The COBAS liquid biopsy test uses plasma or tumor tissue in the detection of non-small cell lung cancer (NSCLC) and has shown sufficient clinical utility to be FDA approved for mutations in EGFR. ii The FDA approved CellSearchTM system has been used for CTC enumeration with an anti PD-L1 specific antibody and found PD-L1 positive CTCs in 11 out of 16 (68.8%) patients with metastatic breast cancer. This assay could be used for liquid biopsy for monitoring and stratification of cancer patients undergoing immune checkpoint blockade.iii A group led by Oliveira-Costa found a strong cytoplasmatic expression of PD-L1 in CTCs in oral squamous cell carcinoma using immunofluorescence and Nanostring.iv
The detection of PD-L1 expression in CTCs in a quantitative way could be used for monitoring the efficacy of immune checkpoint inhibitors as described in the patent from Pharmassist. There are however concerns that separating CTCs may not yield sufficient cells for an accurate quantitation and this would be an issue for any cell-based assay that required quantifying (issue further compounded by the fact that PD-L1 expression is not a binary assay, but rather a continuum expression requiring an established cut-off for some minimum number of cancer cells present). There is an additional issue of loss of morphological information going from IHC to CTC. Some publications report patterns (as opposed to levels) of PD-L1 immunostaining in relation to surrounding cells which would not be possible from CTC.v The biggest issue with CTC technology is the collection of enough specific cells.

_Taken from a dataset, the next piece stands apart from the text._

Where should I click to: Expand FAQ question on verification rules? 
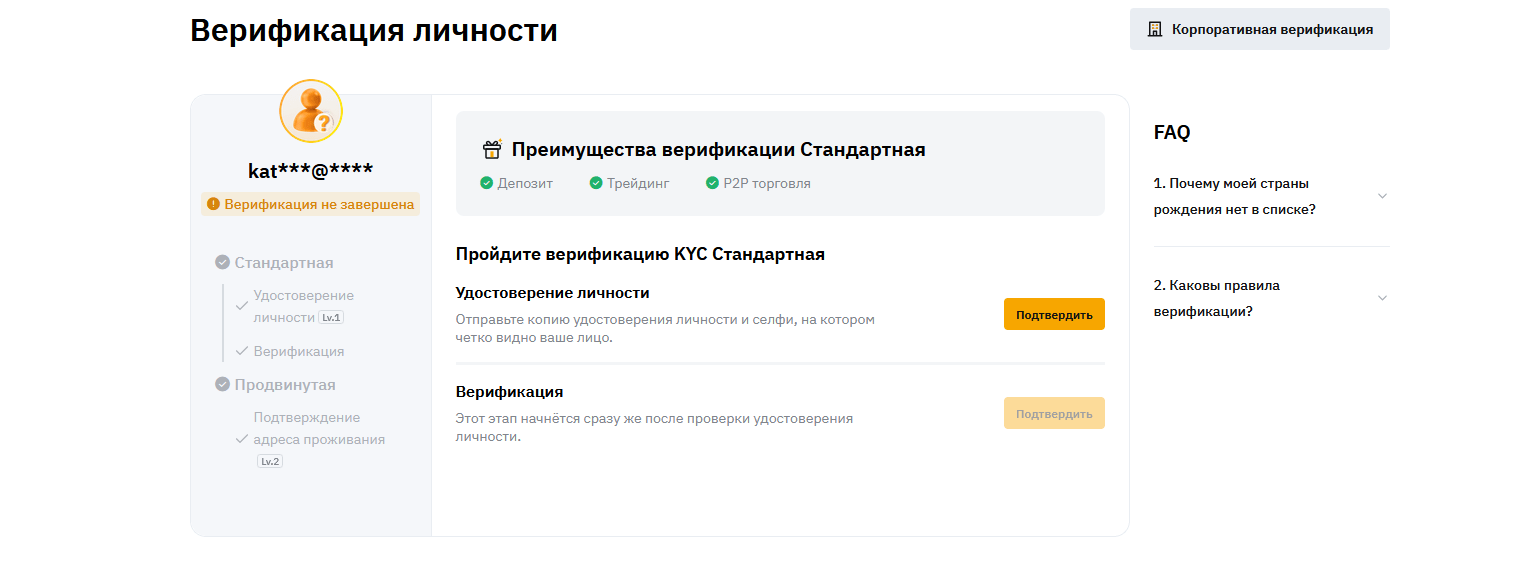tap(1382, 298)
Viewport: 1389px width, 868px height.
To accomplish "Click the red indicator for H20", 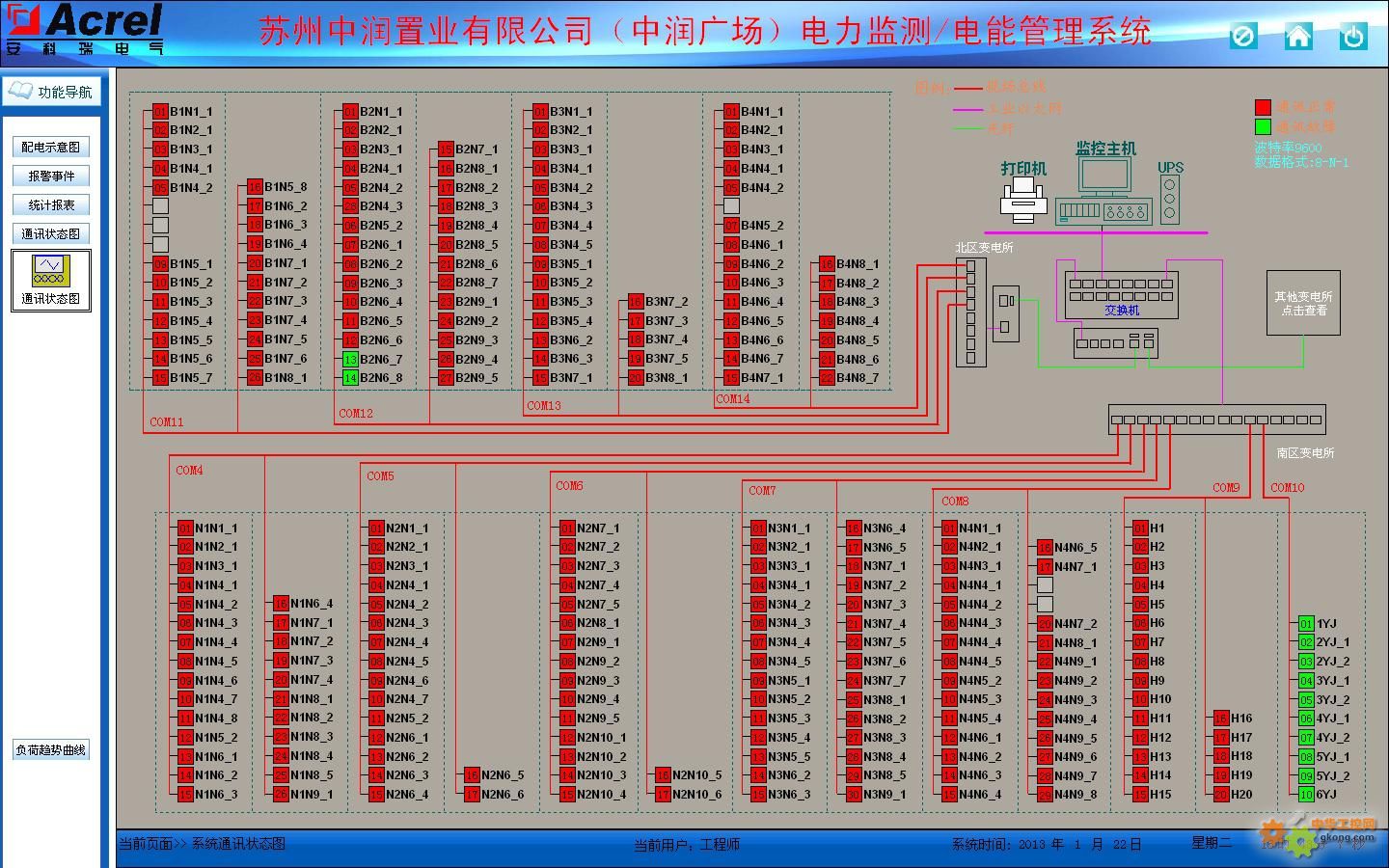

Many hundreds of thousands of new inventions now include liquid biopsy terms in the claims and terms that are related to leukemia or cancer, indicating a growing interest in this area. Liquid biopsy detection of leukemia using closed-loop microfluidics is described in patent WO/2018/093475 from MIT. The inventors claim a new method of detecting blast cells in a blood sample. A patent application WO/2018/132753 from Nantbio INC with the title ‘validation of neoepitope-based treatment’ discusses a method of validating an anticipated neoepitope-based treatment of a patient diagnosed with cancer where a liquid biopsy may be used. The neoepitope-based treatment includes treatment with a transformed dendritic cell that expresses a neoepitope and one or more of a chemokine, a cytokine, and/or checkpoint inhibitor.
Another patent with the title ‘molecular profiling for cancer’ WO/2016/141169 discusses how molecular profiling can be used to identify treatments. The invention provides a system for identifying at least one treatment associated with a cancer in a subject where the sample can be any bodily fluid sample. Molecular profiling of PD-L1 in mutated head and neck squamous cell carcinomas is discussed.
Johns Hopkins University has a patent application WO/2018/005276 of interest – Immune checkpoint inhibitors and resistance in non-small cell lung cancer patients is discussed with use of liquid biopsy from plasma or stool.
Despite the numerous patents and considerable ongoing interest in the area, liquid biopsy currently has limited clinical utility in the primary diagnostic setting. There are opportunities in disease prediction and monitoring and evidence is needed to establish appropriate clinical use.vi There are many reports in the public domain that discuss clinical evidence for the utility of liquid biopsy
The KRAS liquid biopsy in the US is performed in numerous labs and different kits are now available. This is an indicator of how this field is growing in acceptance.